→ Dataset excerpts
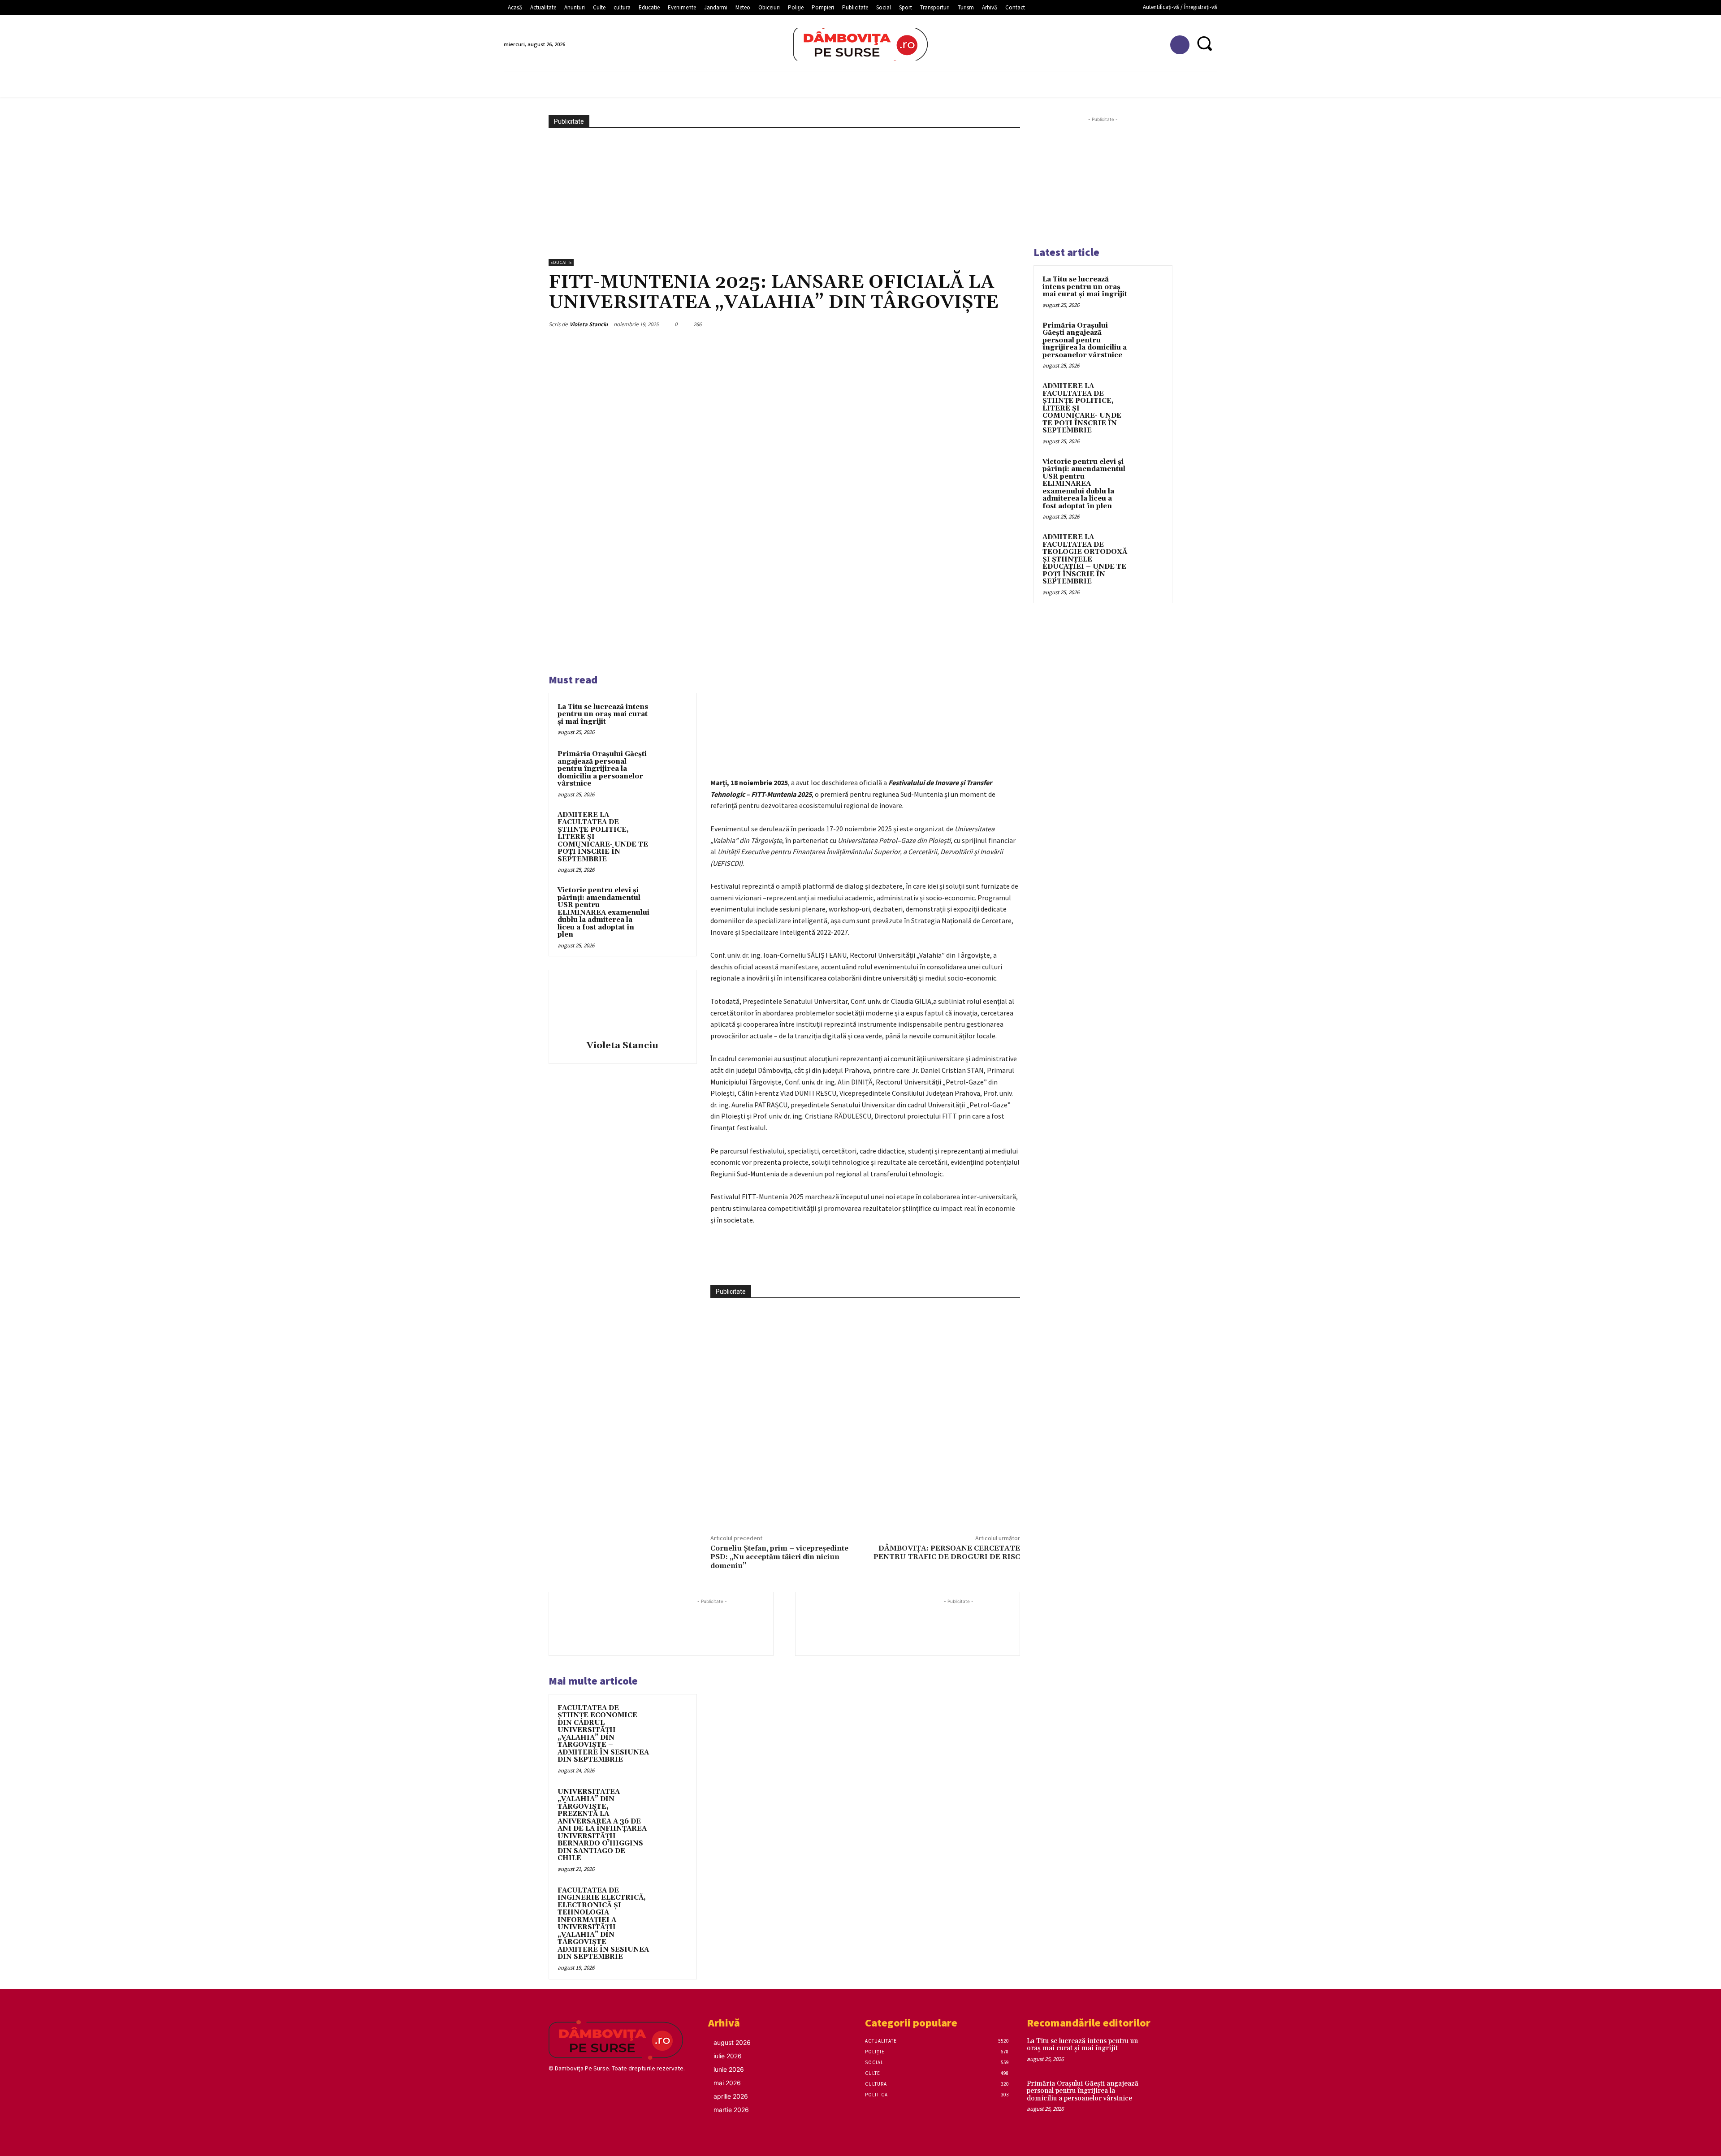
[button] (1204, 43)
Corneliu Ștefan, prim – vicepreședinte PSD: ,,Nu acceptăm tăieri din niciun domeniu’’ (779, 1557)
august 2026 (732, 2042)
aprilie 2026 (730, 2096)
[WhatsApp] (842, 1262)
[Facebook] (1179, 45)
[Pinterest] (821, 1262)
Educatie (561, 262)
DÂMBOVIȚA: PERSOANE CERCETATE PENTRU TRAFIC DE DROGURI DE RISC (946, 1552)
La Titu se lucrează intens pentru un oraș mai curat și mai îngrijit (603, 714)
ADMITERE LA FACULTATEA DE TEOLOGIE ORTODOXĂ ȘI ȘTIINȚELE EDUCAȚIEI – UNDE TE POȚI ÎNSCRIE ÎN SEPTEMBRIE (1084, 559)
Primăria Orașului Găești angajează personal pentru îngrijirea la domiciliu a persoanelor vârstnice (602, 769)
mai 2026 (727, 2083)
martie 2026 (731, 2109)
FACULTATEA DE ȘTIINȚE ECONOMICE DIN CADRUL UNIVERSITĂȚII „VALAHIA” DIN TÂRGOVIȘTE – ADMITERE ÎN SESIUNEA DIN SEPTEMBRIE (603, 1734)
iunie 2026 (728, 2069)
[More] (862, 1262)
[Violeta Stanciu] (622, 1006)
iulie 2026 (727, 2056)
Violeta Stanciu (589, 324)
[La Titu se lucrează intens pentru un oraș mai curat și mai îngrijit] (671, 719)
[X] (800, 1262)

→ Problem description
Restate the data above exactly, stripping out each image.

→ Response to the exercise
[button] (1204, 43)
Corneliu Ștefan, prim – vicepreședinte PSD: ,,Nu acceptăm tăieri din niciun domeniu’’ (779, 1557)
august 2026 (732, 2042)
aprilie 2026 (730, 2096)
[WhatsApp] (842, 1262)
[Facebook] (1179, 45)
[Pinterest] (821, 1262)
Educatie (561, 262)
DÂMBOVIȚA: PERSOANE CERCETATE PENTRU TRAFIC DE DROGURI DE RISC (946, 1552)
La Titu se lucrează intens pentru un oraș mai curat și mai îngrijit (603, 714)
ADMITERE LA FACULTATEA DE TEOLOGIE ORTODOXĂ ȘI ȘTIINȚELE EDUCAȚIEI – UNDE TE POȚI ÎNSCRIE ÎN SEPTEMBRIE (1084, 559)
Primăria Orașului Găești angajează personal pentru îngrijirea la domiciliu a persoanelor vârstnice (602, 769)
mai 2026 (727, 2083)
martie 2026 (731, 2109)
FACULTATEA DE ȘTIINȚE ECONOMICE DIN CADRUL UNIVERSITĂȚII „VALAHIA” DIN TÂRGOVIȘTE – ADMITERE ÎN SESIUNEA DIN SEPTEMBRIE (603, 1734)
iunie 2026 (728, 2069)
[More] (862, 1262)
[Violeta Stanciu] (622, 1006)
iulie 2026 (727, 2056)
Violeta Stanciu (589, 324)
[La Titu se lucrează intens pentru un oraș mai curat și mai îngrijit] (671, 719)
[X] (800, 1262)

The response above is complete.